Schon seit Jahren beobachten Wissenschaftler, dass Menschen insbesondere mit degenerativen Demenzen wie Alzheimer, oder bei entzündungsbedingten Amnesien in der Lage sind musikalische Fähigkeiten unverändert zum Ausdruck zu bringen. Fallstudien wie die der kanadischen Wissenschaftler, die bei einer Alzheimerpatientin mit schweren kognitiven und sprachlichen Defiziten ein intaktes Musikgedächtnis feststellen konnten, bestätigen die Beobachtungen in diese Richtung. „Die Beobachtung, dass sich Menschen, deren Gedächtnis durch Schädigungen des Gehirns stark beeinträchtigt ist, an Musikstücke erinnern und sie spielen oder singen können, ist jedoch nicht selten“, sagt der Neurologe Carsten Finke von der Charité Berlin und der Berlin School of Mind and Brain.

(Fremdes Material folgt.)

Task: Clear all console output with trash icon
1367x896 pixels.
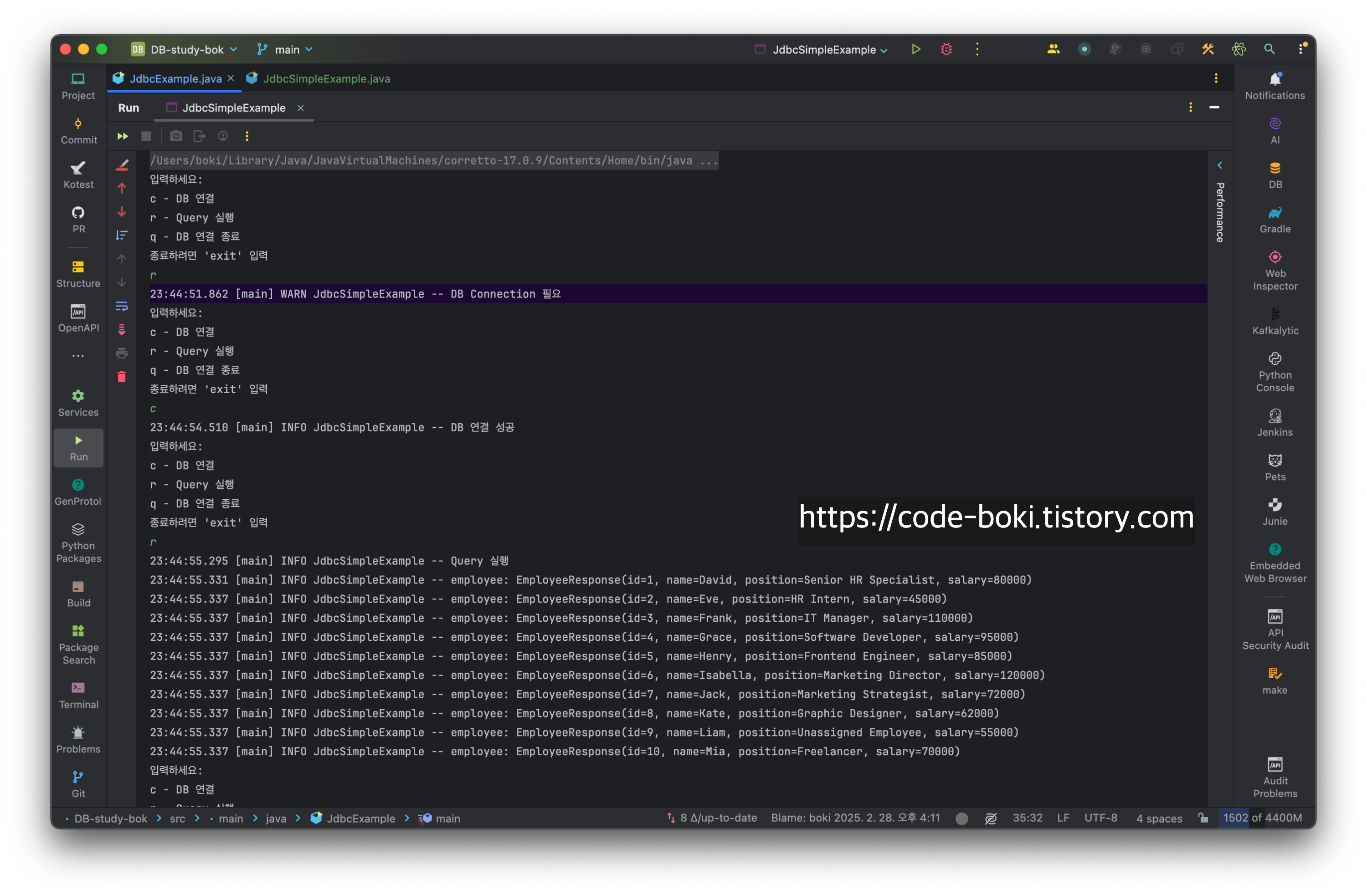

Er selbst wurde Zeuge eines derartigen Phänomens. Bei der Durchführung einer Studie zu Herpes-Enzephalitis-bedingter Amnesie begegnete Finke einem Patienten der trotz des vollständigen Verlusts aller Erinnerung an die Vergangenheit unverändert gut Cello spielen konnte.

Interessant ist besonders, dass die Temporallapen und insbesondere der Hippocampus, der für das dauerhafte Abspeichern und Abrufen von Erinnerungen zuständig ist, lange als Speicherort für musikalische Erinnerungen galt. Demnach hätte Wearing durch den dauerhaften Schaden des Hippocampus seine Fähigkeiten verlieren müssen. Der Neurowissenschaftler Oliver Sacks erklärt diese Auffälligkeit mit dem prozeduralen Gedächtnis. Als Gedächtnis der Bewegung und Handlung nutze es die primitiven und tiefer gelegenen Areale des Gehirns. Zugleich sei es als Teil des unbewussten Gedächtnisses nicht direkt abrufbar. Eine Bestätigung in seiner Theorie sieht Sacks in der Tatsache, dass Wearing sich nur anhand der Noten oder Aufnahmen an Musikstücke erinnerte, jedoch diese keinen bestimmten Namen zuordnen konnte. Finke sieht in den neuen wissenschaftlichen Ansätzen die Möglichkeit, das musikalische Gedächtnis zum Aufrufen verlorener Informationen aus anderen Gedächtnisdomänen zu nutzen.